By default Sailfish runs a fixed number of warmup iterations (NumWarmupIterations, default 3) before it starts measuring. For code whose performance shifts while the runtime tiers up (tiered JIT compilation and on-stack replacement), a fixed count can start measuring too early — capturing the tail of compilation — or waste time warming up longer than needed.

Steady-state warmup (opt-in) instead warms up until the per-iteration timing stops trending and stabilizes, bounded by a floor and a cap.

How it works

Each warmup iteration is timed locally (it is not recorded into your measured samples) and fed to a detector. The detector looks at a sliding window of recent warmup durations and declares steady state when both:

  • The trend has flattened — the median of the most recent half of the window is within ~5% of the median of the prior half (timings have stopped falling). Medians are used so a single cold-start spike doesn't dominate.
  • Dispersion is low — the coefficient of variation across the window is within ~15%.

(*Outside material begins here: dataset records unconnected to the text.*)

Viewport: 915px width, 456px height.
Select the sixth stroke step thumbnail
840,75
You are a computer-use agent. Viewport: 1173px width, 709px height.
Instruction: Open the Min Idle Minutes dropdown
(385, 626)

Warmup runs at least NumWarmupIterations (the floor) and at most MaxWarmupIterations (the cap, default 50), stopping as soon as steady state is detected. The detector needs a full window (6 samples) before it can decide, so that is the effective minimum.

Usage

[Sailfish(
UseSteadyStateWarmup = true, // opt in
NumWarmupIterations = 4, // floor: always warm up at least this many
MaxWarmupIterations = 50, // cap: never warm up more than this
SampleSize = 100)]
public class MyBenchmarks
{
[SailfishMethod]
public void Work() { /* ... */ }
}

Configured per class on the [Sailfish] attribute (like OperationsPerInvoke). Defaults: UseSteadyStateWarmup = false (fixed-count warmup), MaxWarmupIterations = 50.

Notes

  • Opt-in and backward compatible. With the default (false), warmup is the existing fixed NumWarmupIterations loop — unchanged.
  • Bounded. A noisy method whose timing never settles will warm up to MaxWarmupIterations and then proceed; it won't loop forever.
  • The detector thresholds (window 6, ~5% drift, ~15% CV) are tuned internally and not currently exposed.
  • This shapes warmup only; it's independent of Adaptive Sampling (which decides how many measured samples to collect) and composes with it.